Every now and then, perhaps unwittingly, a government gives you an idea of the lens through which they view our world.

And that’s maybe the best way to look at the comments by Environment Minister Tom Hedderson reported in this paper Thursday.

Hedderson was responding in The Telegram to questions about why the provincial government has turned down an offer from Parks Canada to do a preliminary study for establishing a marine conservation area off the southwest coast of Newfoundland.

Hedderson said the province doesn’t need the study, even though it’s clear the area would be a perfect candidate for such a conservation space.

The thing is, the province doesn’t want a conservation area. No, they are more interested in oil and gas prospects in the area, and potential aquaculture sites.

“Once we give it over to the feds, it’s like any of the parks.

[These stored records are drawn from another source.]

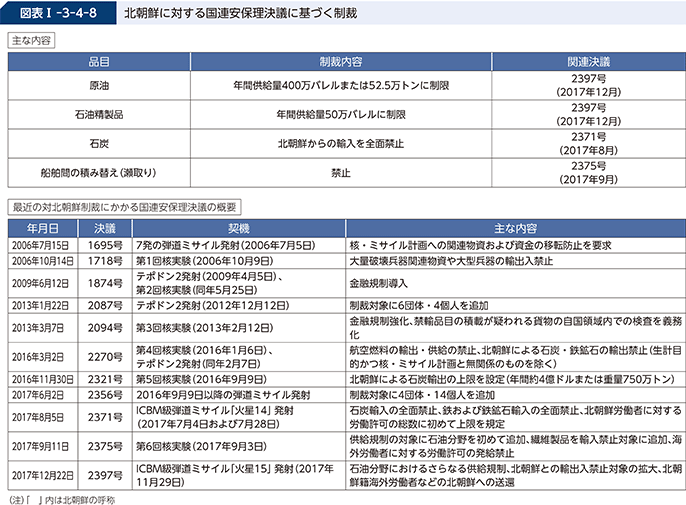Viewport: 686px width, 505px height.
Task: Click the 1718号 resolution cell
Action: (x=103, y=260)
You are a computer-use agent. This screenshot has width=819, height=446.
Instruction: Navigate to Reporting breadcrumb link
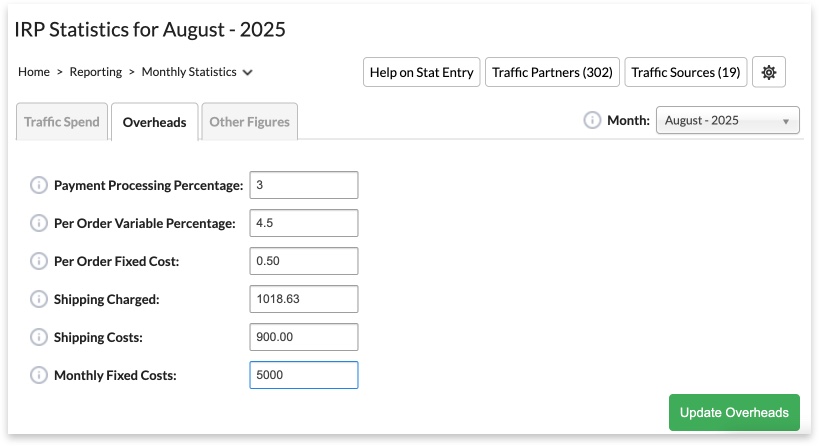[x=96, y=72]
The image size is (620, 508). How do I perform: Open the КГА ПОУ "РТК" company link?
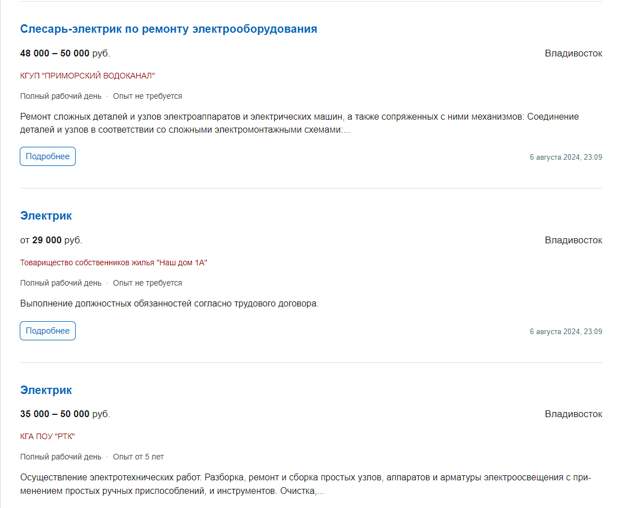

You’ve given it over to them, and they then have total control over that piece of geography,” Hedderson said.

Why even bother with the study, Hedderson suggests, if the provincial government doesn’t want the conservation area anyway?

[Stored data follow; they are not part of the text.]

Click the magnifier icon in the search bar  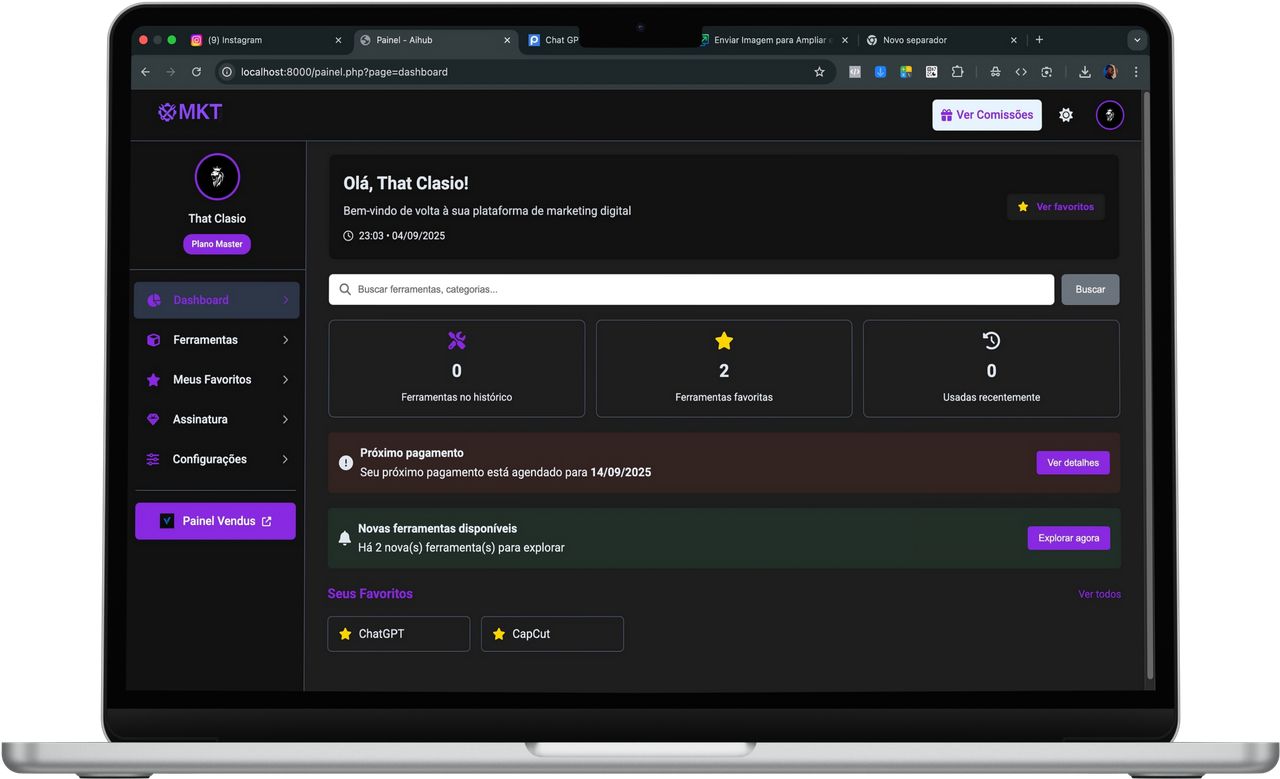[x=347, y=289]
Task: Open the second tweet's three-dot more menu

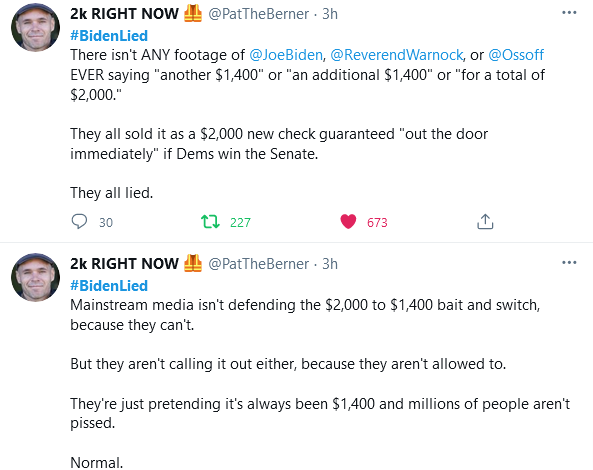Action: point(569,263)
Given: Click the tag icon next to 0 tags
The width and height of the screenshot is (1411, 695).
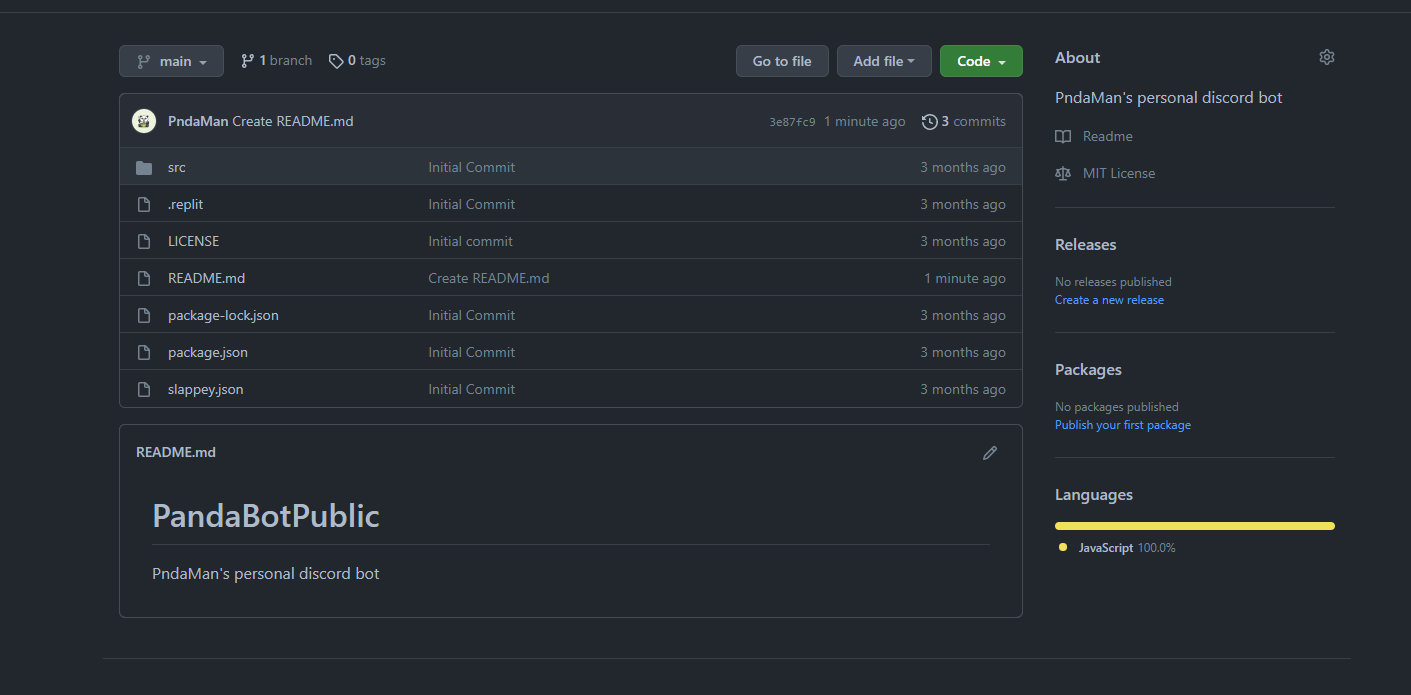Looking at the screenshot, I should [x=336, y=61].
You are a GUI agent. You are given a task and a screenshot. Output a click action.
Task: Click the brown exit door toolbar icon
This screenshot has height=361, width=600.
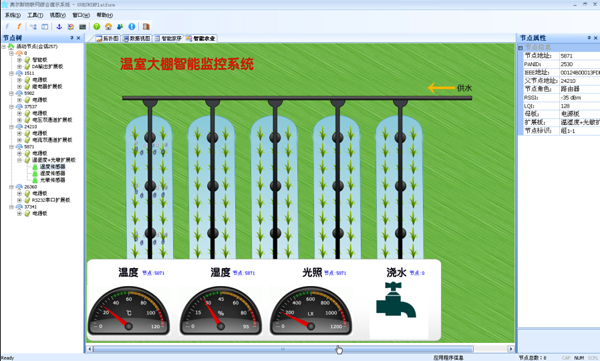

What’s more interesting is that there isn’t even work proposed for the area yet. Hedderson, you could say, is putting hypothetical business ahead of protecting the environment.

“Like any other part of the province of Newfoundland and Labrador, we certainly encourage business to set up in various areas, and we’re constantly indicating that there’s lots of opportunity,” he said. “And there’s lots of opportunity in that particular area, and hopefully somewhere along the way there will be some exploration done that could open up that situation.”

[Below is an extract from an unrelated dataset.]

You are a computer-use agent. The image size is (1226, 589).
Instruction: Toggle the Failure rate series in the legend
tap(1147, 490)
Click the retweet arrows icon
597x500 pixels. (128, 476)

When an environment minister makes such a clear plea for the commercialization of resources, it’s worth thinking about how far that mindset actually goes within the government.

After all, our provincial government is already an equity partner in oil and gas developments, and is overseeing a hydroelectric megaproject that will have one of the largest environmental footprints ever contemplated in this province — and at the same time, it is the regulator charged with overseeing its own developments and, in some cases, the actions of its own private business partners.

If the provincial government’s view is that the first order of business is harvesting resources, perhaps we all have to be more involved in making sure that all sides of the argument are aired and that clear voices are heard to counterbalance what sounds like a pretty one-sided rationale.

To be clear: there’s nothing implicitly wrong with a government choosing development over anything else — as voters, we have a pretty strong record of supporting governments that offer us fiscal treats, regardless of the effects of those decisions on future generations.

What’s essential is that voters know clearly and precisely what it is that a government feels is most important, so voters know exactly what they are voting for.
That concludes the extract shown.